Boost logo

Boost :

From: Hamish Mackenzie (hamish_at_[hidden])
Date: 2003-06-13 09:37:40


On Fri, 2003-06-13 at 14:11, Stefan Seefeld wrote:
> Hmm, I see your point. Well, that would be possible, but that way you
> are unable to make nodes polymorphic. Neither with respect to the basic
> node types (Element, Attribute, Text, CData, etc.) nor later when
> implementing real DOM support on top of it.

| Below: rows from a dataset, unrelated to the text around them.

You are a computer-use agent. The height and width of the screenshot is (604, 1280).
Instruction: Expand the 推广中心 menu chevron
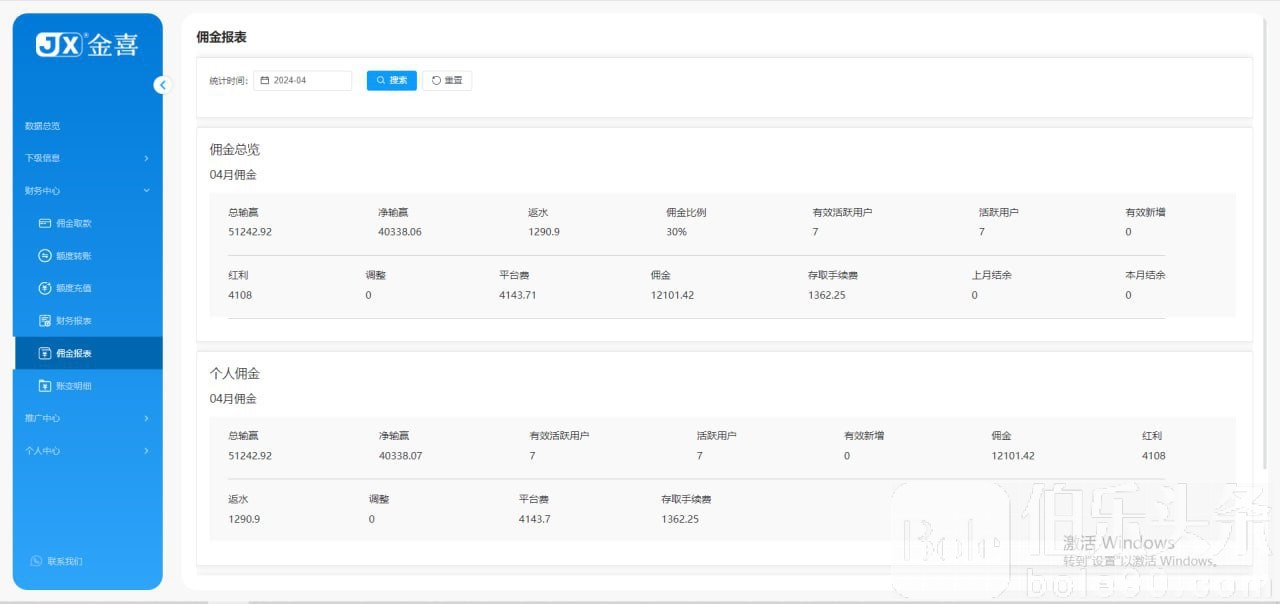146,418

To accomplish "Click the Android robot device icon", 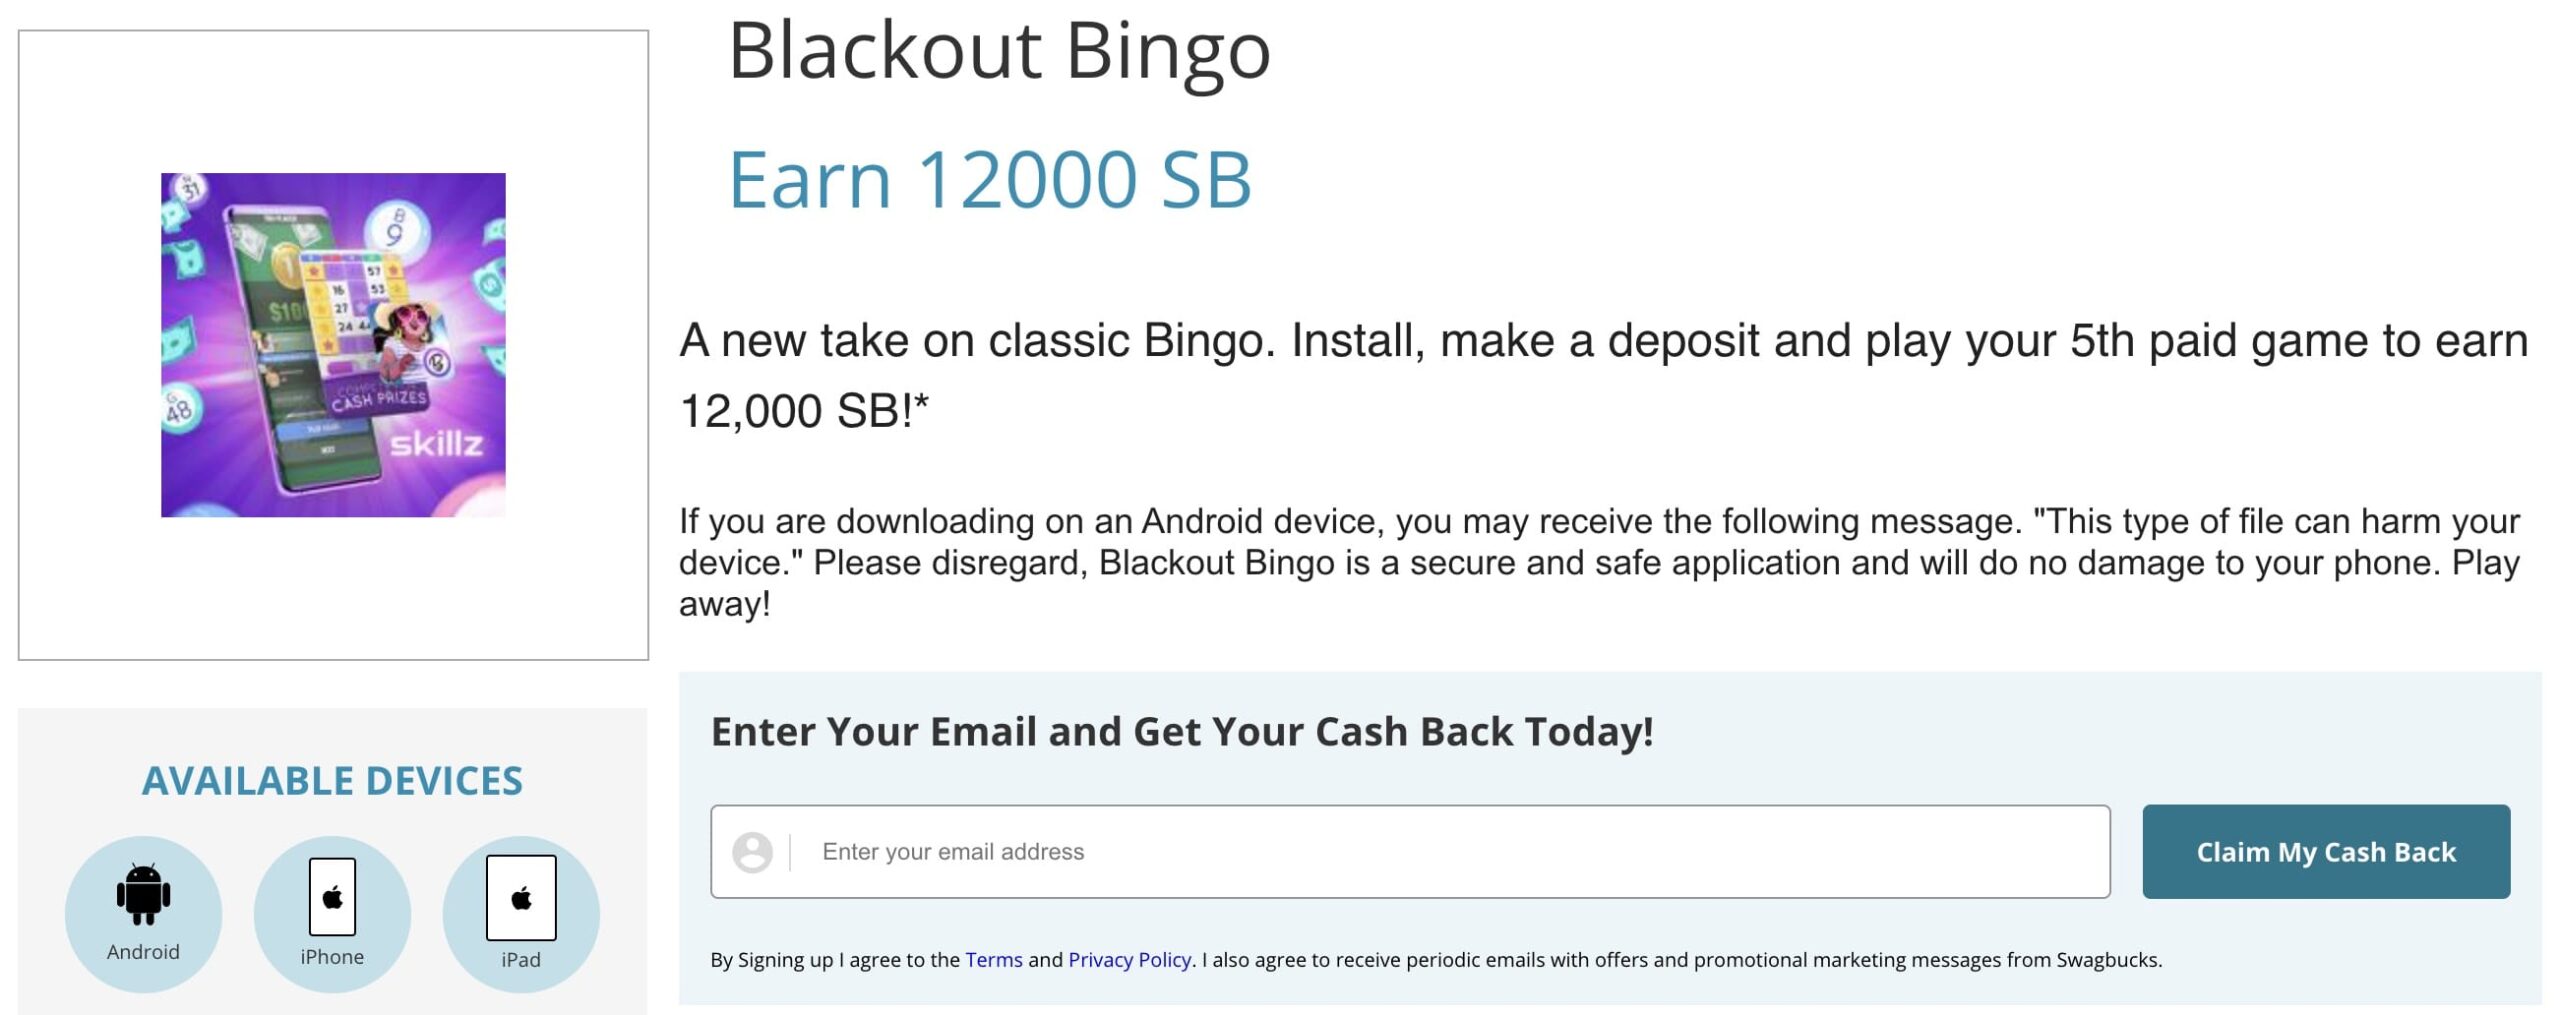I will coord(143,893).
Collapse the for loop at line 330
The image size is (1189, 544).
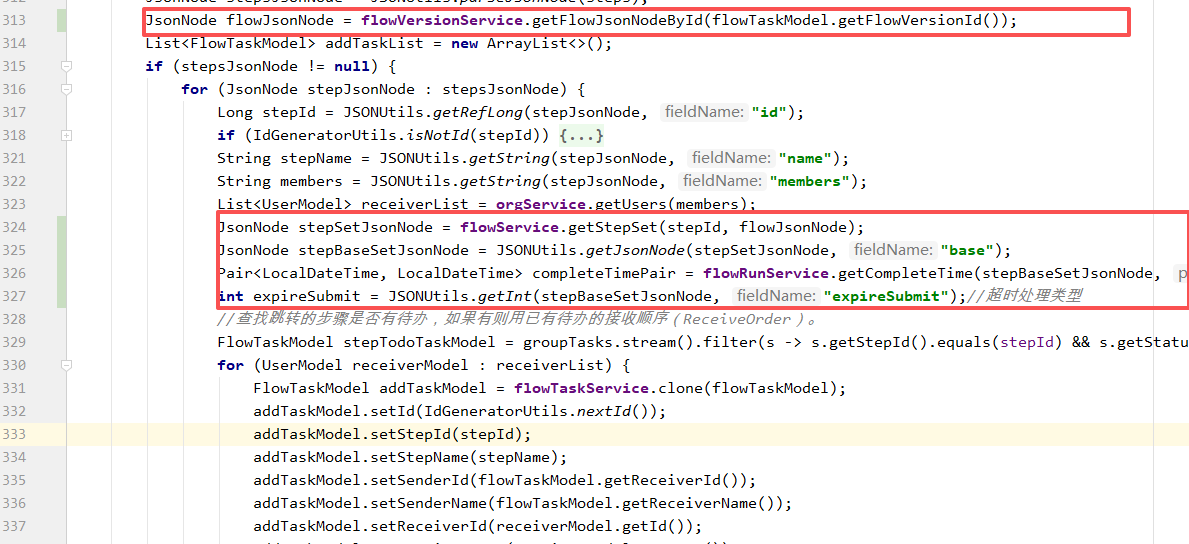[x=67, y=365]
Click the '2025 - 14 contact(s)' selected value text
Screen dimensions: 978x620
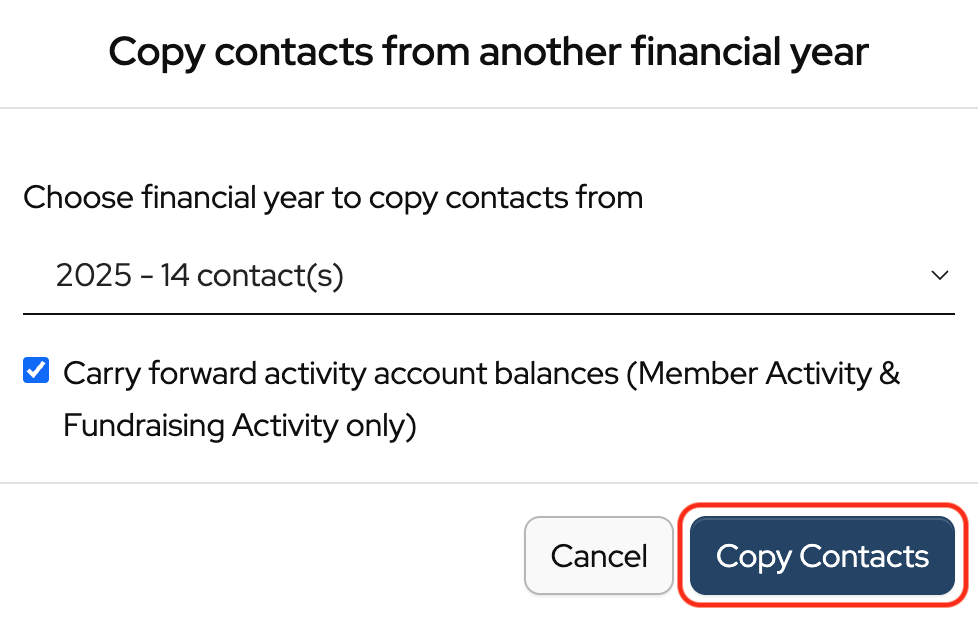point(200,276)
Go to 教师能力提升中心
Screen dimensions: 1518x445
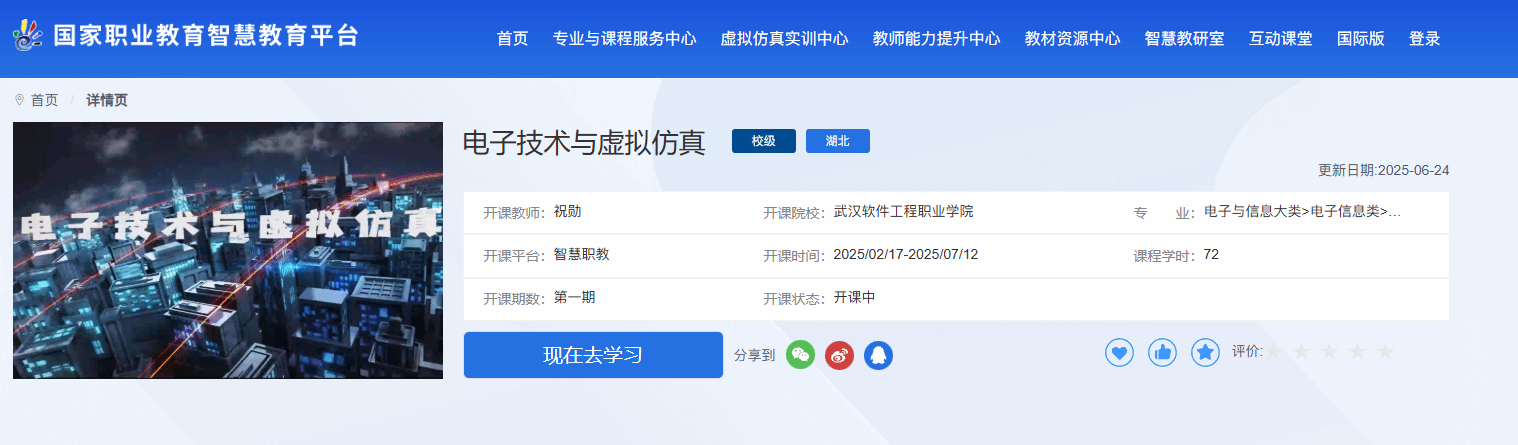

How about this (I forget the name of this pattern but its in the GOF
book)....

class node_type_handler
{
public:
  virtual void do_something( node_proxy & node, int params_go_here )
    = 0;
  static node_type_handler * handler( int node_type );
};

class element_node_type_handler : public node_type_handler
{
public:
  virtual void do_something( node_proxy & node, int params_go_here )
  {
    element_proxy( node ).do_something( params_go_here );
  }
};

static node_type_handler * node_type_handler::handler( int node_type )
{
  static node_type_handler * handlers[ node_type ] =
  {
        new element_node_type_handler(),
        new attribute_node_type_handler()
        // ...
  };
  
  return handlers[ node_type ];
}

class node_proxy
{
public:
  void do_something( int params_go_here )
  {
    node_type_handler::handler( type() )->
      do_something( *this, params_go_here );
  }
};

class element_proxy : public node_proxy
{
public:
  explicit element_proxy( const node_proxy & node );
  void do_something( int params_go_here )
  {
    // Actually do_something
  }
};

> > I have attached the wrappers I have written. They do not cover much of
> > libxml2 (just what I needed at the time). Feel free to borrow as much
> > or as little from it as you like.
>
> yeah, looks interesting, and even more thin than my wrapper. However,
> the thinner the wrapper gets the greater is indeed the danger of having
> the whole design tied to a particular implementation, as William pointed
> out earlier. I don't think that this is a problem with my wrapper lib,
> but with your implementation you get dangerously close...:-)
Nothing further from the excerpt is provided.